## Given entries
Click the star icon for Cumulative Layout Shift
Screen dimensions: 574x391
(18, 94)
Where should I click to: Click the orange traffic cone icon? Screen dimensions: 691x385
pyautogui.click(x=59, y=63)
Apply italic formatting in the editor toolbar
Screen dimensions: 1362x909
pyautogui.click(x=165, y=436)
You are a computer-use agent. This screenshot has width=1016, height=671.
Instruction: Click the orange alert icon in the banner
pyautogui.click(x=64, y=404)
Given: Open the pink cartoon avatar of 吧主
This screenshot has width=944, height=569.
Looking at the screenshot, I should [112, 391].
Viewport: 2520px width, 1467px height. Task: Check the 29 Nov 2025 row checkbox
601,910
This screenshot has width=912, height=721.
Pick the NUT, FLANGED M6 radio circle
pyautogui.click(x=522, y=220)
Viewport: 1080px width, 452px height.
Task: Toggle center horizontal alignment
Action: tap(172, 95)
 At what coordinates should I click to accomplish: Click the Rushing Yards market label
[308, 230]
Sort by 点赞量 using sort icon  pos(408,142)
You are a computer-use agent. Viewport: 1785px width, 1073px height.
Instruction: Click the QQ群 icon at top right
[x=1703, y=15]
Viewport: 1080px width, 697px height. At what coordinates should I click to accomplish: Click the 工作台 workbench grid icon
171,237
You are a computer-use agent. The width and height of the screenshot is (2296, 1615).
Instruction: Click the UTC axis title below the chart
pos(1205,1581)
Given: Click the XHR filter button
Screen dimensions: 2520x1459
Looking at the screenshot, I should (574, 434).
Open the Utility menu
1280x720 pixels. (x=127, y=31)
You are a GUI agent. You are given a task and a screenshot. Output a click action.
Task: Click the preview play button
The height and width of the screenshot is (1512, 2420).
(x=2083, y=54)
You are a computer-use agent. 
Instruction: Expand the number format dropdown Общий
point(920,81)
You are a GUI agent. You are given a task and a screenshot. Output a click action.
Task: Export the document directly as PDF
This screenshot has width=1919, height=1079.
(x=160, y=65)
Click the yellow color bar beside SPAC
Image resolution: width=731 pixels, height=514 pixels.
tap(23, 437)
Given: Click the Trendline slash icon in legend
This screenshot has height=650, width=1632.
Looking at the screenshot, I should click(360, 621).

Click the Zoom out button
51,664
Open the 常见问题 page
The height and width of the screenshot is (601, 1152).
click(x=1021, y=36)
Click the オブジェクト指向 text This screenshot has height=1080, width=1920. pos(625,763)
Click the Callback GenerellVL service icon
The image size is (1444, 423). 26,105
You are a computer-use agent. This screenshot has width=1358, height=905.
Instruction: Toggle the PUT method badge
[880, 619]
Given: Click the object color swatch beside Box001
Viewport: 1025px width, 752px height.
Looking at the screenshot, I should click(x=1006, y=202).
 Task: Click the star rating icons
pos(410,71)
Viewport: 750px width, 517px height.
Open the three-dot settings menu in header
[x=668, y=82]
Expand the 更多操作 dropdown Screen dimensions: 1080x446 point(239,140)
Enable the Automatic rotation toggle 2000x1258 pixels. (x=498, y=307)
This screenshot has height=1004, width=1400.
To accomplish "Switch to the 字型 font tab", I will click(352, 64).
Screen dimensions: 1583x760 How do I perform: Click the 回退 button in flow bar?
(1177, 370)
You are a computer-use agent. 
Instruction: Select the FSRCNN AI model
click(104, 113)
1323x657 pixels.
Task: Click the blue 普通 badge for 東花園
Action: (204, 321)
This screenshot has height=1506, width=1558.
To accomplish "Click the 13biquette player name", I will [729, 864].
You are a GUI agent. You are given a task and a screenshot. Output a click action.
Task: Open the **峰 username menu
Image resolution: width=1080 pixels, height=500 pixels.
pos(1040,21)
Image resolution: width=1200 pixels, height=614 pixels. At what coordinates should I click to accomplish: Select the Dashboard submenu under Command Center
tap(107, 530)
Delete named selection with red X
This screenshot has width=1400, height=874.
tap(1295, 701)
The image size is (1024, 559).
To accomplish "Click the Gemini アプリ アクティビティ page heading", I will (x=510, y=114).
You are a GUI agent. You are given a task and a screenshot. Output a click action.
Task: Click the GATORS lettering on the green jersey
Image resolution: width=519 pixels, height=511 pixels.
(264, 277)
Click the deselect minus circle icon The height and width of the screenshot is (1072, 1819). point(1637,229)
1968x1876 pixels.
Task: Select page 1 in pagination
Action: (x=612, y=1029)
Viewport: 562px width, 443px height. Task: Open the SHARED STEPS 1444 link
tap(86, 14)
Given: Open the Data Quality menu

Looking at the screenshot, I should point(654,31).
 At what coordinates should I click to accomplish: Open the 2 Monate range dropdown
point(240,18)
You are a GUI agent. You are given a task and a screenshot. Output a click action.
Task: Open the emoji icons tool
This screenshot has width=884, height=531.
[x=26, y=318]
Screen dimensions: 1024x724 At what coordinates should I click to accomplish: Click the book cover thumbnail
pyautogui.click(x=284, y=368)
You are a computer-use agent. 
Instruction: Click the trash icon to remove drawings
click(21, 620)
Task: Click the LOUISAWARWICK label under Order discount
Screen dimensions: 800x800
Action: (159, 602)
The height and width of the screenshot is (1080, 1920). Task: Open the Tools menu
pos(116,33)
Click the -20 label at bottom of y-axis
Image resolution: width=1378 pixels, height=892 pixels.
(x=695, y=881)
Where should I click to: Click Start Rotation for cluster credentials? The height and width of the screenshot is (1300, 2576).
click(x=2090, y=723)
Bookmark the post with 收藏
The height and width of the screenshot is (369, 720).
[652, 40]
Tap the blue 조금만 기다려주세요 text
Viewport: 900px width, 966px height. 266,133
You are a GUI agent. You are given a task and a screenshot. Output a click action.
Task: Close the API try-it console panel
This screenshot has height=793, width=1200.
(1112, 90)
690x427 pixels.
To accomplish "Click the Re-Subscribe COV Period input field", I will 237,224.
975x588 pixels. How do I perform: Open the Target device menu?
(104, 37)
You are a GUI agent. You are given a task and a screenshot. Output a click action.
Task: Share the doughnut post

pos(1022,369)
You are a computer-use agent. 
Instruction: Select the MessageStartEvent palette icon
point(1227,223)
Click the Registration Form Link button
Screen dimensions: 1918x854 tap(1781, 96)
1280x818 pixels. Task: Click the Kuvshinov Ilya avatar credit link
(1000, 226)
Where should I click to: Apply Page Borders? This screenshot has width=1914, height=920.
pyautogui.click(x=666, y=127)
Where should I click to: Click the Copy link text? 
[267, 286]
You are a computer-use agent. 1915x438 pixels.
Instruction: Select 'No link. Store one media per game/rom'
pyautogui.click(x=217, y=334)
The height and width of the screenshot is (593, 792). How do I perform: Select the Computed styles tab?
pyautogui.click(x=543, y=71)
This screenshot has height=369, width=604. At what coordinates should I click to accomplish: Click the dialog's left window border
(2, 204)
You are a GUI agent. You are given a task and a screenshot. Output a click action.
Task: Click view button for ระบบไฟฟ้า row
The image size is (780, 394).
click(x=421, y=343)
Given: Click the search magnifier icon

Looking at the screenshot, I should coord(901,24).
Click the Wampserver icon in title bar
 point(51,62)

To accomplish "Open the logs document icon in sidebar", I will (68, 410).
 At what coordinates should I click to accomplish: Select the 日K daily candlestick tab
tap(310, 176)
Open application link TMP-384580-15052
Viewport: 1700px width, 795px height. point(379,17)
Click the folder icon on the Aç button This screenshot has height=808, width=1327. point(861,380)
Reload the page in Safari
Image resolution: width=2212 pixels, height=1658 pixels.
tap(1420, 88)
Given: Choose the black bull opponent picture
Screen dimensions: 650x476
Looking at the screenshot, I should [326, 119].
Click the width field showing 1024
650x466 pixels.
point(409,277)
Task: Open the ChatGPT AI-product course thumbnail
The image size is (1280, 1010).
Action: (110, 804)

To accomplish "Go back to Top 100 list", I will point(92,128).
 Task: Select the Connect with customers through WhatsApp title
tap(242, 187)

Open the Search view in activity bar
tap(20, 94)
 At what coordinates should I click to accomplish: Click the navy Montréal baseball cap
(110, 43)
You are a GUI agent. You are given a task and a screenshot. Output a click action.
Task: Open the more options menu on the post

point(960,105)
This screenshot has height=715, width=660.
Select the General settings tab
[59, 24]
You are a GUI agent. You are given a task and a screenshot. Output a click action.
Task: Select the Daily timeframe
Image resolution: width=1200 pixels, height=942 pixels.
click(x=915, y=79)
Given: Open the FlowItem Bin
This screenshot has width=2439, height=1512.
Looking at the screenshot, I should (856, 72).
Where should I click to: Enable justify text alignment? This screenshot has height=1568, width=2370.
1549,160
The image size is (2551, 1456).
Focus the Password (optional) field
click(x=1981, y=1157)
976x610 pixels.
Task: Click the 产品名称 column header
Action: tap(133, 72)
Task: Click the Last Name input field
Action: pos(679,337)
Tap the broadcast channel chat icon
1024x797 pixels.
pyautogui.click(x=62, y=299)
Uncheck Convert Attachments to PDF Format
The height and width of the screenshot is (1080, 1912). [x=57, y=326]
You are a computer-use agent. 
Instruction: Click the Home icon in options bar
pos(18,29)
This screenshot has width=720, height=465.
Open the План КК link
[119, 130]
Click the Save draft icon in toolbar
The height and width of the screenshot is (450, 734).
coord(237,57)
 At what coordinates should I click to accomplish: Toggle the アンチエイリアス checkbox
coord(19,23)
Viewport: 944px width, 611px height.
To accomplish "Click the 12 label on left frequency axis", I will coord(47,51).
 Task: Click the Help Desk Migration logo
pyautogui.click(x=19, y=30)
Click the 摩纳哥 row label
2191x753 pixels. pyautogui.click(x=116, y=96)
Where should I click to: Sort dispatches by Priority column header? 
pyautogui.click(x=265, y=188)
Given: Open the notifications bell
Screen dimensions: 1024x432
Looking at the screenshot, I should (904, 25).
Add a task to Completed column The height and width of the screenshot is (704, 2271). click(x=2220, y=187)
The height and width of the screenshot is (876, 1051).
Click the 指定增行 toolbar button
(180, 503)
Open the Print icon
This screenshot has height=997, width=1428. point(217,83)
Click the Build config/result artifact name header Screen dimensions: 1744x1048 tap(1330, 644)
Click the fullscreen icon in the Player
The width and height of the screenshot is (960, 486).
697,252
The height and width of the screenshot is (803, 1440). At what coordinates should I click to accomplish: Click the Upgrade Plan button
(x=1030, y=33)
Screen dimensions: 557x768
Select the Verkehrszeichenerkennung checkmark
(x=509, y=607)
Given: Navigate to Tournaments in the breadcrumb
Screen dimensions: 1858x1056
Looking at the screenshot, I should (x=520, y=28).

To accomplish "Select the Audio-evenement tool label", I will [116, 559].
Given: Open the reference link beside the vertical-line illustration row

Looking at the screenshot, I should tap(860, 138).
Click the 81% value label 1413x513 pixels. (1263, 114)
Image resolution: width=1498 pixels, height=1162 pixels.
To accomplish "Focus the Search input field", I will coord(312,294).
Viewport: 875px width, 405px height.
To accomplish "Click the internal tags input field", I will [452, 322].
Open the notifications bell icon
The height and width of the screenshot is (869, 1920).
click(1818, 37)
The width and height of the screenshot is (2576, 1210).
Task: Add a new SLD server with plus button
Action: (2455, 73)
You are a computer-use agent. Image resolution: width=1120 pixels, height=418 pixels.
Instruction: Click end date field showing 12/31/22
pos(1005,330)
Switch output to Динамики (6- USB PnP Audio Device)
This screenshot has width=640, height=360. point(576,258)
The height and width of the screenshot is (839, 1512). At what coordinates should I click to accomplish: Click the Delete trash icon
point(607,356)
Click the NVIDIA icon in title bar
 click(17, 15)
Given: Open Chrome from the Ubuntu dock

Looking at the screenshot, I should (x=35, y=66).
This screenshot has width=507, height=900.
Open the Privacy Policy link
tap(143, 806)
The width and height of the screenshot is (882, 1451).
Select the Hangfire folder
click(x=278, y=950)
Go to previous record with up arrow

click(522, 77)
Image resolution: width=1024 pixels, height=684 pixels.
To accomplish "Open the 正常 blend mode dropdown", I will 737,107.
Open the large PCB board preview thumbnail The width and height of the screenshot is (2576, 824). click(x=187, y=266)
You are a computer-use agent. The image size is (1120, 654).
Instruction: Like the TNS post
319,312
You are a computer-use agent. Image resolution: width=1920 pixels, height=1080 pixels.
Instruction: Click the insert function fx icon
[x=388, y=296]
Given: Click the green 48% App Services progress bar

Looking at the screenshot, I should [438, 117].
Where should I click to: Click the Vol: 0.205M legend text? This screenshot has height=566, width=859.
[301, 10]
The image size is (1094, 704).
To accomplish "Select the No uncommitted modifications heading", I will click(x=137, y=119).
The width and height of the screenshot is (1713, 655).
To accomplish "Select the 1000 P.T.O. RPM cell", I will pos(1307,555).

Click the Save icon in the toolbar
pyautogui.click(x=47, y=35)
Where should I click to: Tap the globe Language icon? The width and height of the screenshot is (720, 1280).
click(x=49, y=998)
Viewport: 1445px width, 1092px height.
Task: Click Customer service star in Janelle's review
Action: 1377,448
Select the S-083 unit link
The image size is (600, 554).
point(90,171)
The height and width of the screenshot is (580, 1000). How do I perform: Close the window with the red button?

## Given problem
Render the records as a Markdown table with the columns Entry and Text, starting at the line that contains "Select the S-083 unit link" and continuing through the end of the records. Put a row number under Entry and the line under Text, and leave out blank lines.

## Complete answer
| Entry | Text |
|---|---|
| 1 | Select the S-083 unit link |
| 2 | The image size is (600, 554). |
| 3 | point(90,171) |
| 4 | The height and width of the screenshot is (580, 1000). How do I perform: Close the window with the red button? |